Collected data.
+---+

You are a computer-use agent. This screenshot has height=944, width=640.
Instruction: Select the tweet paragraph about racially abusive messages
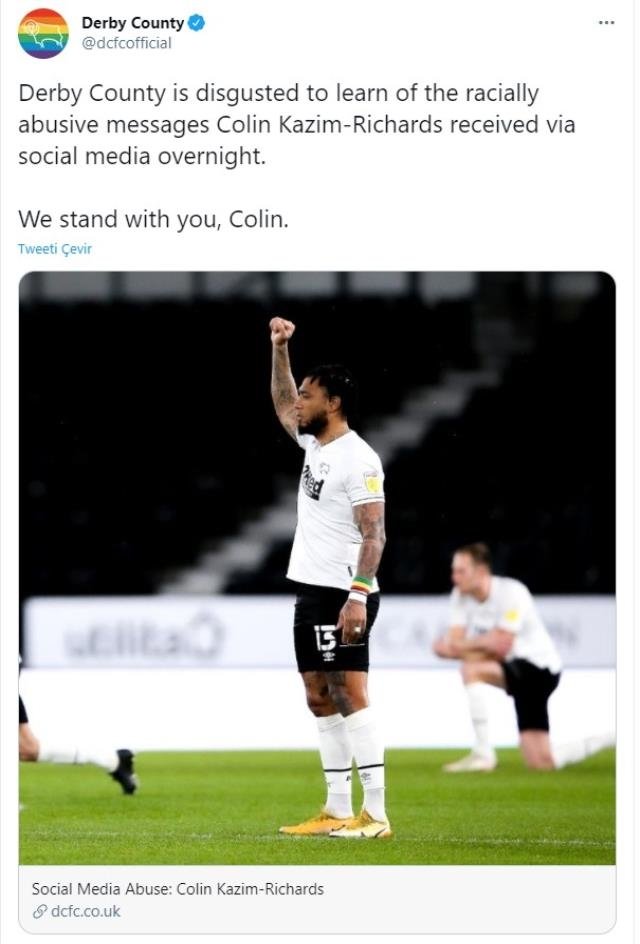297,125
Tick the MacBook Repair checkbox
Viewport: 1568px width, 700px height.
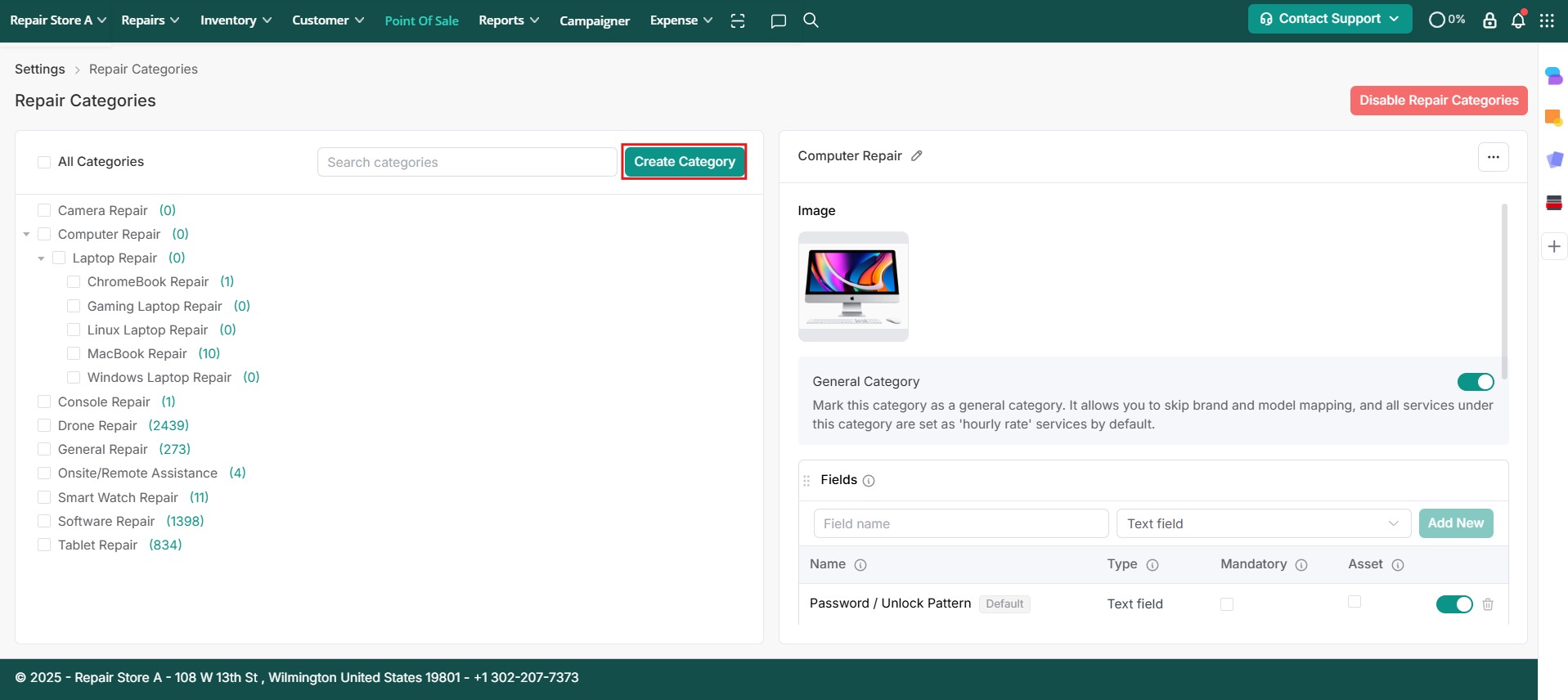[74, 353]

+---+

Your task. Only the lines from the one containing "Tick the MacBook Repair checkbox" through the last line of the records above should be repeated, exactly and without pictures.

Solution to this exercise.
Tick the MacBook Repair checkbox
Viewport: 1568px width, 700px height.
[74, 353]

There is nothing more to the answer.